Pikirannya tak bisa lepas dari semalam.
Senyumnya saat berdarah. Kalimat terakhirnya.
"Bukankah... kita berdua... sudah kalah sejak pertama bertemu?"
Kata-kata itu menghantam ke dalam dirinya, lebih dari seribu pukulan sekalipun.
Devano datang, melemparkan sebuah file tebal ke meja Altezza.
"Data tentang Black Veros yang lu minta," katanya, menghela napas berat. Altezza hanya melirik sekilas.
Tanpa banyak kata, dia membuka file itu.
Foto-foto, data pribadi, riwayat anggota Black Veros, termasuk... Alletha.
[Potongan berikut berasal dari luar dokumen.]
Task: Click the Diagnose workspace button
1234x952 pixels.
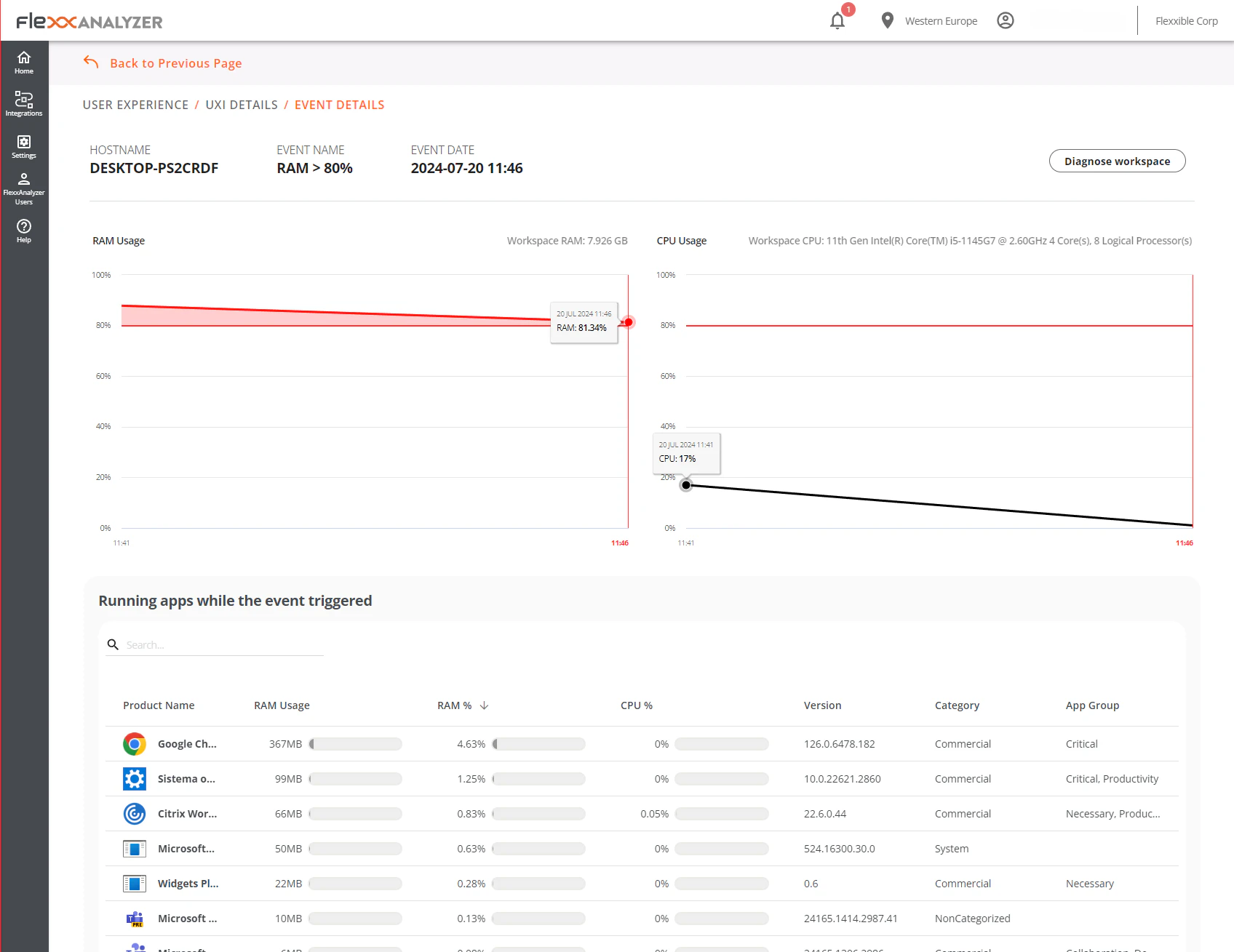Action: click(1117, 161)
Nama lengkap: Alletha Aurellia Arabelle.
Umur: 17 tahun.
Status: Ketua Black Veros. Asal keluarga: tidak diketahui.
Catatan: ahli strategi, ahli bela diri, terlibat dalam lebih dari 15 bentrokan jalanan.
Satu baris di bawah fotonya menarik perhatian Altezza: "Target lama dari organisasi underworld 'CRONOS'." Dahi Altezza berkerut.
CRONOS?
Organisasi kejahatan yang bahkan HELIOS enggan berurusan? Apa urusan Alletha dengan CRONOS?
Sementara itu, di sisi lain sekolah, Alletha berjalan santai bersama Vyora.
"Helios bakal nyelidikin kita," kata Vyora setengah berbisik. Alletha tersenyum kecil.
"Biarkan.
Aku juga mau tahu lebih banyak tentang Altezza."
Senyuman Alletha hari itu berbeda.
Biasanya, dia tersenyum untuk menantang. Hari ini... senyumnya penuh rasa ingin tahu.
Altezza.
Siapa sebenarnya kau?
Kenapa... setiap kali aku melihatmu,
rasanya aku seperti melihat bagian dari diriku sendiri?
Flashback Altezza — 6 Tahun Lalu
Seorang bocah lelaki kecil berdiri di tengah jalanan basah. Tubuhnya penuh luka, bajunya compang-camping.
Di sekitarnya, suara sirine polisi bergema,
lampu-lampu merah-biru berputar di antara hujan deras.
Bocah itu — Altezza kecil — baru saja kehilangan semua yang dia punya. Keluarganya.
Rumahnya. Masa kecilnya.
Hanya karena satu hal:
Seorang pria berjubah hitam mendekat, jongkok di depan Altezza kecil. "Namamu sekarang... Altezza," katanya.
"Dan kau akan menjadi Raja Jalanan."
Bocah itu mengangguk perlahan, tanpa rasa takut.
Tapi sebagai monster kecil yang haus kekuasaan. Kembali ke Masa Kini
Altezza memejamkan mata sejenak, mengenyahkan kenangan itu.
Dia kini CEO muda dari Helios, ketua geng motor terkuat di kota ini, dan...
seorang lelaki yang hatinya perlahan-lahan dipecahkan oleh seorang gadis musuh.
"Aku dibentuk untuk menghancurkan. Tapi kenapa...
saat melihatmu,
aku justru ingin melindungimu?"
Askara berdiri di pinggir atap, melihat ke bawah.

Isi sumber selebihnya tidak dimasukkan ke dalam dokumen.